* _SEZIONE DI TESTO_:
Federazione della sinistra
Riportiamo il Manifesto Politico
della neonata Federazione della Sinistra. I partiti promotori di questa iniziativa
si propongono di operare ed essere punto di riferimento, in Italia e in Europa,
per la costruzione dell'alternativa, sul piano sociale politico e culturale.
Reds - Gennaio 2010
E’ un processo aperto, avviato da Prc, Pdci, Socialismo 2000, Lavoro
- Solidarietà, rivolto a tutti i soggetti politici, le associazioni,
i movimenti e le singole persone che vogliono impegnarsi per il superamento
del capitalismo e del patriarcato.
E’ necessario infatti invertire la distruttiva tendenza alla divisione
e alla frammentazione che ha sinora caratterizzato la sinistra di alternativa.
Vogliamo costruire l’unità sulla base della chiarezza programmatica
e della piena indipendenza politica e culturale dal centro sinistra. Ci poniamo
quindi l’obiettivo di costruire la Federazione in relazione ai movimenti
e alle lotte sociali, al fine di sconfiggere il berlusconismo – moderna
espressione del sovversivismo delle classi dirigenti e della cultura reazionaria
- e di costruire l’alternativa sul piano sociale, politico e culturale.

* _DATI REGISTRATI_:
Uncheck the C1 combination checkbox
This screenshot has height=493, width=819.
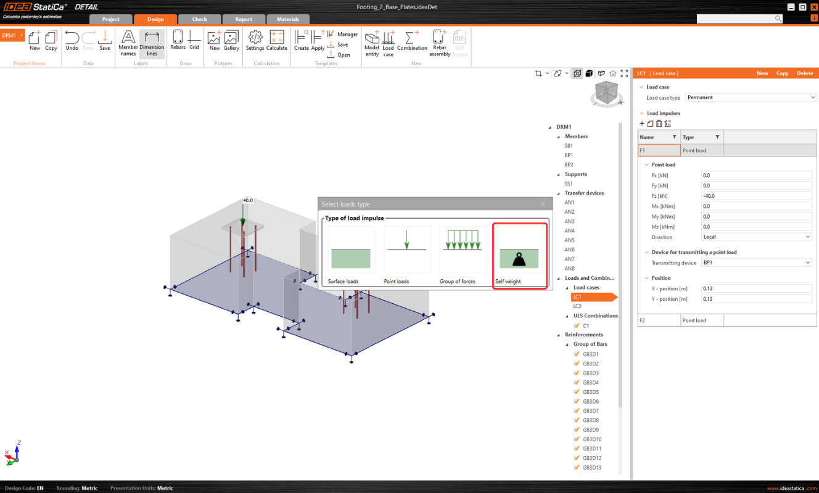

* _CONSEGNA_: Prosegui il manifesto politico della Federazione della Sinistra dal punto in cui si interrompe, conservandone il registro e lo stile.

* _RISPOSTA ALLA CONSEGNA_:
A tal fine la Federazione riconosce e valorizza le diverse identità
politiche e culturali che sono maturate nell’ambito del movimento operaio,
del movimento socialista e comunista, del movimento pacifista e ambientalista,
del movimento femminista, GLBTQ e dei diritti civili ed in generale nelle
lotte per la libertà e giustizia che si sono espresse nel movimento
altermondialista.
La Federazione è antifascista e assume il diritto al lavoro come fondamento
della democrazia e della dignità della persona. Considera essenziale
il diritto all’istruzione e al sapere. La vita della Federazione della
sinistra si fonda sulla rappresentanza paritaria di uomini e donne, sul rispetto
del pluralismo, sulla partecipazione di esperienze individuali e collettive
e sul valore della prassi, intesa come centralità dell'azione sociale,
che va quotidianamente verificata nei luoghi del conflitto sociale, territoriale,
ambientale e culturale, dello sfruttamento e delle discriminazioni. In questi
luoghi, nasce e cresce la Federazione, si formano i nuovi dirigenti della
sinistra, si realizza la partecipazione democratica e si costruisce un nesso
fra prassi, decisione politica e democrazia.
La crisi del capitale
E’ in atto una profonda crisi del sistema capitalistico, frutto delle
contraddizioni accentuate dalla mondializzazione. La situazione attuale, nel
sommare crisi economica, finanziaria, alimentare, ambientale ed energetica,
si presenta sempre più come crisi sistemica che porta con sé
la possibilità oltre che la necessità di costruire una alternativa
complessiva.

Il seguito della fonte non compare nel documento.